“A lot of people are not going to buy” a house as the economy struggles to recover
The housing market is so weak it’s becoming increasingly difficult for most Americans to buy a home.
As we’ve seen in other parts of the country, many people who’ve made their money renting out their homes are now struggling to pay the mortgage, as well as keep their current-home-buying habits intact.
A new survey of nearly 4,000 renters by the National Association of Realtors found that half of renters said they are “not ready” to buy, a figure that’s not even remotely as high as the percentage of homeowners who have said the same thing in the past.
The survey also found that nearly three-quarters of renters who said they were ready to buy did so in the last year.
Many renters are already making too much money to keep up with the rent.
According to the U.S. Census Bureau, the median monthly rent for a one-bedroom apartment in the United States in 2016 was $1,800.
The median monthly income for renters in the same apartment was $2,100, a number that was higher than in 2015, according to a recent analysis from The Real Estate Institute of America.
The survey also showed that 37 percent of renters say they have more than 50 percent of their assets tied up in investments.
The typical amount of debt borrowers have in retirement accounts is $1 million or more, the survey found.
As the economy continues to unravel, many homeowners are also struggling to keep their homes in working order, especially in the big cities where prices are skyrocketing and many are still underwater.
In fact, according a report from the National Low Income Housing Coalition, home prices in major metropolitan areas are now the highest in more than 20 years.
The study, released this week, found that home prices had increased in the nation’s largest cities by 20 percent or more over the past year.
The report noted that the price growth was particularly sharp in San Francisco, Los Angeles, Chicago and Washington, D.C. A large portion of the housing market recovery has been driven by those on the low end of the market.
Despite this, the NARHHC said it was worried that the economy is still struggling to recover.
“In the midst of a recovery that is being fueled by households earning more and more money and businesses being able to invest and expand, the housing recovery is not yet fully in place,” the report said.
According to the survey, some renters are still struggling financially because of their own financial struggles.
Of those who said that they had to make “more than 30 percent of what they made in 2015 to cover expenses” in 2017, just 27 percent said they’d be able to afford to buy their home again.

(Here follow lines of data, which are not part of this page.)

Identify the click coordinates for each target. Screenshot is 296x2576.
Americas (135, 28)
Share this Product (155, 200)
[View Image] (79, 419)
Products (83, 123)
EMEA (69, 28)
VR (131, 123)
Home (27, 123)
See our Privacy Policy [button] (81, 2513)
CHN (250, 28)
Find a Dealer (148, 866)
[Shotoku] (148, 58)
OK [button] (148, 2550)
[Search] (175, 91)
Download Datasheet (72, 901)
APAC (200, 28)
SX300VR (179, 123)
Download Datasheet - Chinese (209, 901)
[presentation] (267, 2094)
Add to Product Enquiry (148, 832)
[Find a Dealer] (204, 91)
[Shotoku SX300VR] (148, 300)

One in four renters who did not qualify for a mortgage because of an unpaid mortgage were still struggling with their finances.
While there are still many people willing to pay for a house with a mortgage, the market for homes in the next decade is also not as robust as in recent years.

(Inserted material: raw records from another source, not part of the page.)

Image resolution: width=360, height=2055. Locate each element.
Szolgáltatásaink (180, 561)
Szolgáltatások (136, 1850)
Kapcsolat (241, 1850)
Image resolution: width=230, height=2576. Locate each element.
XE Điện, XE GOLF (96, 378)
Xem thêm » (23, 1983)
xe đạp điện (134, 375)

Last year, there were 1.3 million homes listed for sale, the latest year for which the NACI collected data.
In the past four years, there have been just 832,000 homes sold, according the NCA.
Meanwhile, the number of people with a credit score of at least 660 is still growing.

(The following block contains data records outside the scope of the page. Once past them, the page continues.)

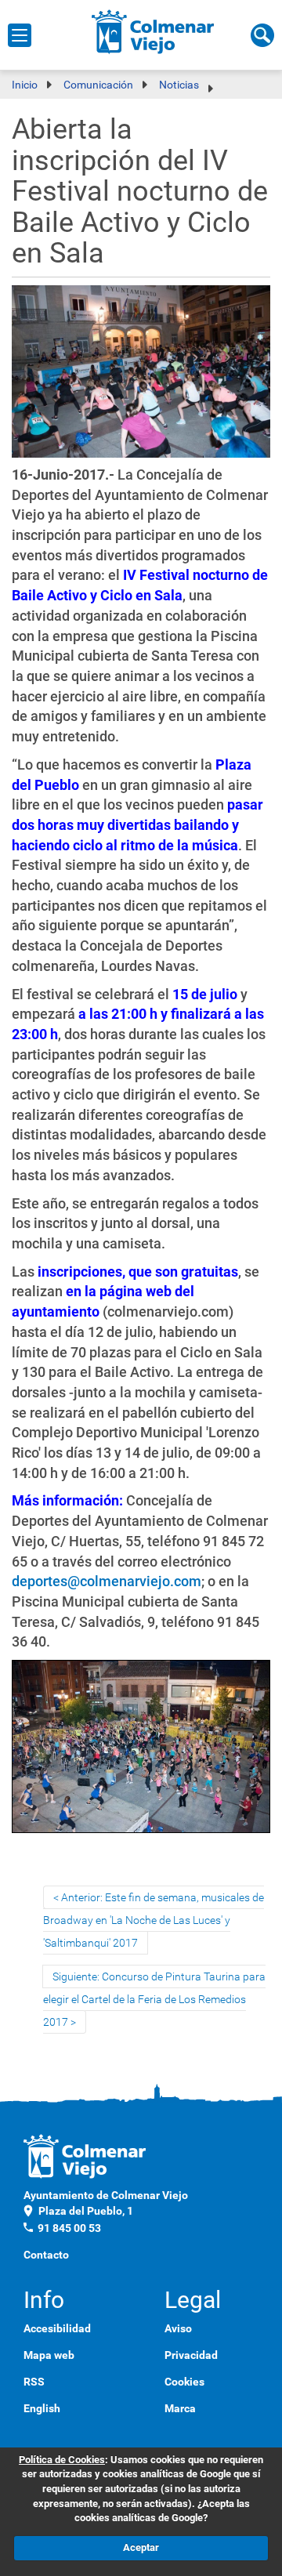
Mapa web (49, 2355)
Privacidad (191, 2355)
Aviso (178, 2328)
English (42, 2408)
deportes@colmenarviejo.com (106, 1581)
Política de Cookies (62, 2459)
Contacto (46, 2254)
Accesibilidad (57, 2328)
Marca (180, 2408)
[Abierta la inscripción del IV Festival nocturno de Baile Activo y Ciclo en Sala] (141, 373)
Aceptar (141, 2547)
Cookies (184, 2381)
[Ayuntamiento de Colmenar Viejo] (153, 31)
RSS (34, 2381)
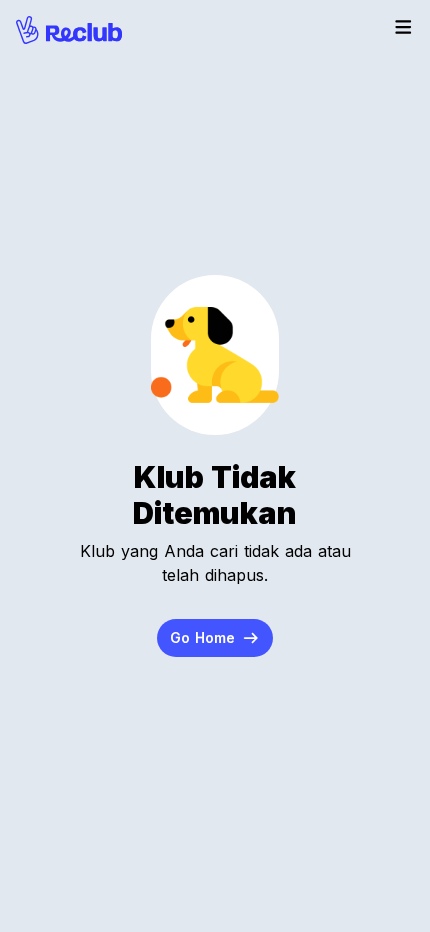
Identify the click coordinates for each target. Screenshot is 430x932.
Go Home (205, 637)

The NCA said it’s likely that the number is closer to 900,000, meaning that the majority of those with a score of 660 are still living in poverty.
Even though the U-Haul boom is slowing, many of the homes that were built to cater to millennials are being replaced with luxury rentals, according Toews.
The market for upscale rental homes is also shifting.
Many of the most affordable rentals in major cities are being offered to renters who aren’t yet financially independent.